* **Extracted records**:
◆ ◆ ◆ ◆ ◆

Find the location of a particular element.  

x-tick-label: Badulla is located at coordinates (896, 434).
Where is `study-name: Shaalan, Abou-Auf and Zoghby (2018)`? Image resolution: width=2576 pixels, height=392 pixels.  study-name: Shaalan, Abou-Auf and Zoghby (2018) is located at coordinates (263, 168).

◆ ◆ ◆ ◆ ◆

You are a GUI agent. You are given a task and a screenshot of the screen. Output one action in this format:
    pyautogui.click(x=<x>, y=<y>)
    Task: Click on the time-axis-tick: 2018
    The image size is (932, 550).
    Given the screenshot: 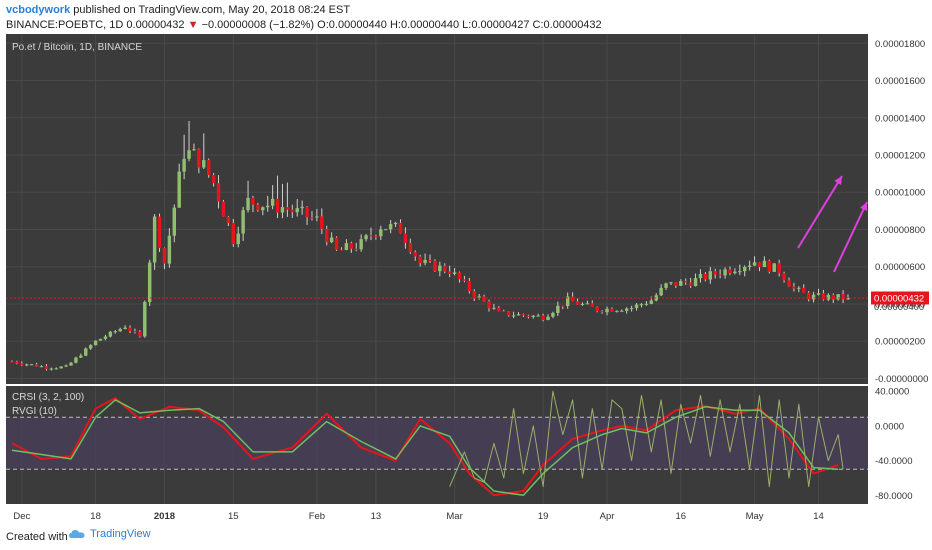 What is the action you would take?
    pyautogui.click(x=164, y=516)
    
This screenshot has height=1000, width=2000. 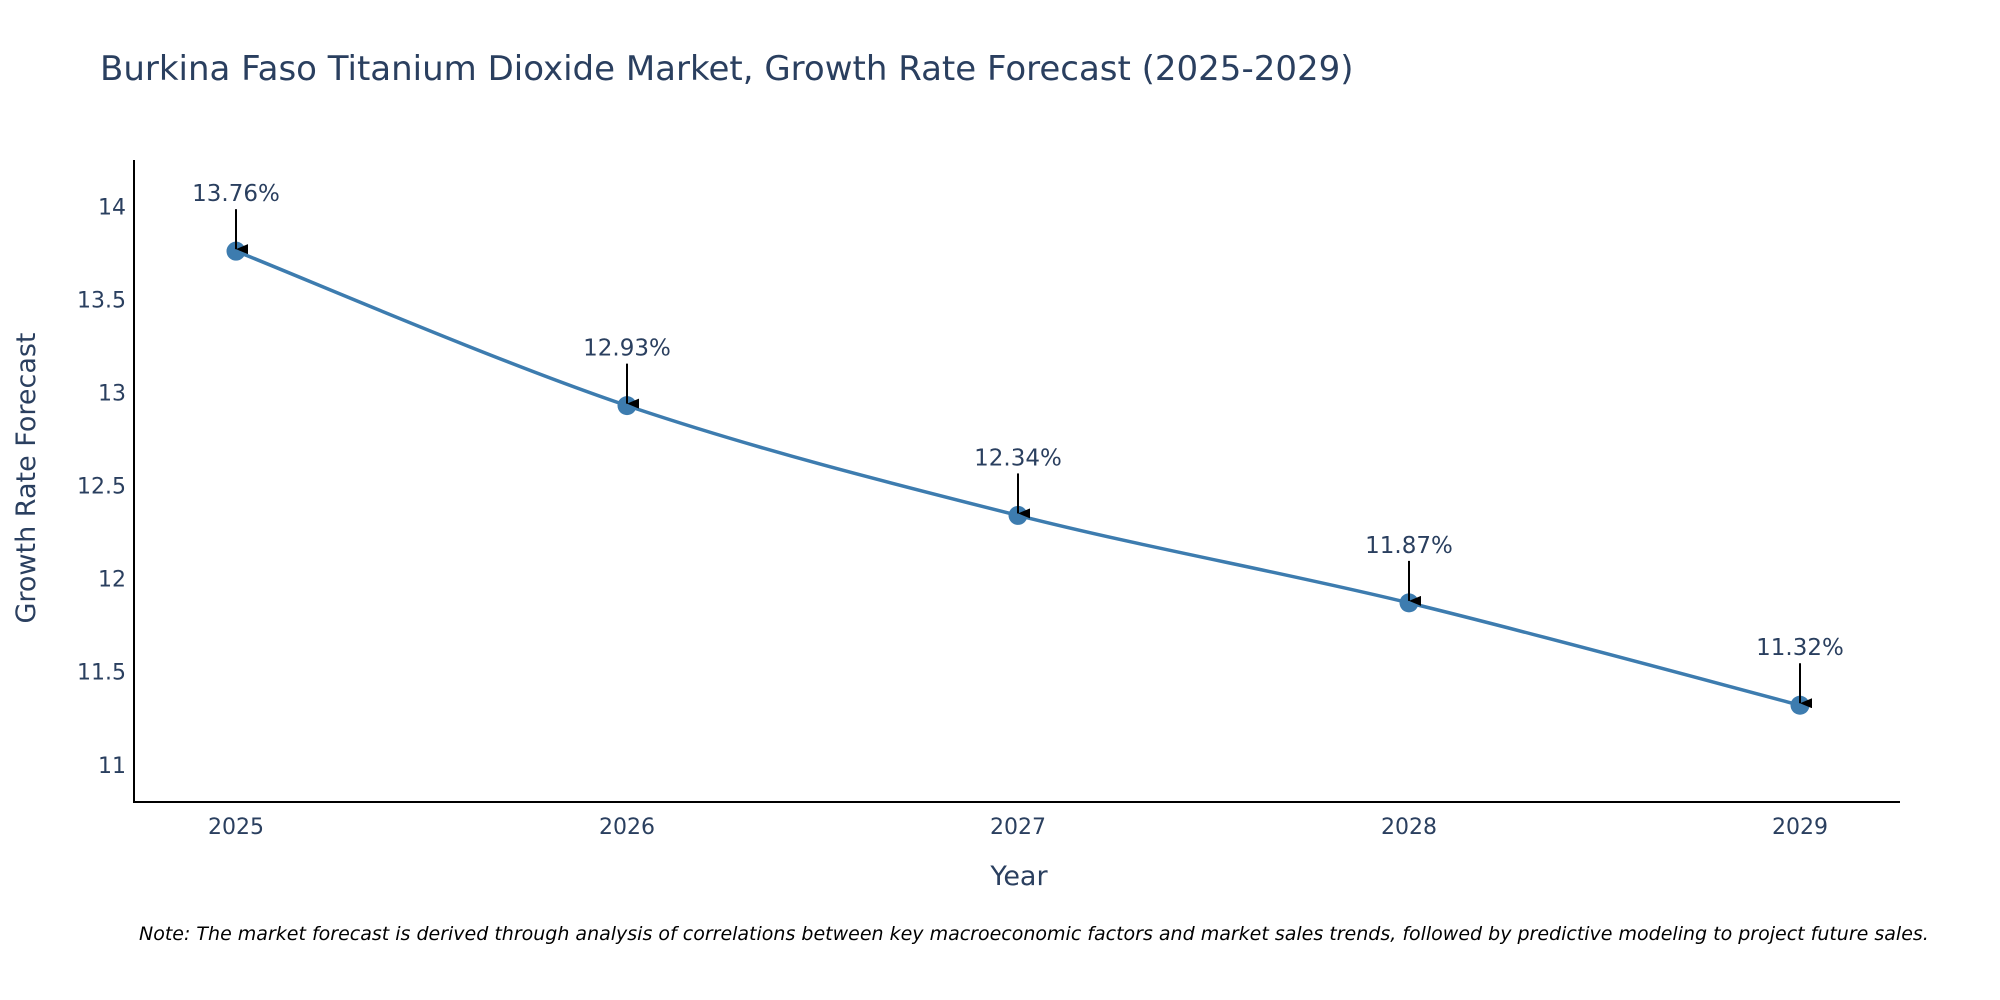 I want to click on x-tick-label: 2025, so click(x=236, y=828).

◆ ◆ ◆ ◆ ◆

* **Description of the task**: Write out the entries from the line containing "Find the location of a particular element." through the line containing "coordinates (263, 168).", both lines included, keeping every word unchanged.

* **Reply**:
Find the location of a particular element.  

x-tick-label: Badulla is located at coordinates (896, 434).
Where is `study-name: Shaalan, Abou-Auf and Zoghby (2018)`? Image resolution: width=2576 pixels, height=392 pixels.  study-name: Shaalan, Abou-Auf and Zoghby (2018) is located at coordinates (263, 168).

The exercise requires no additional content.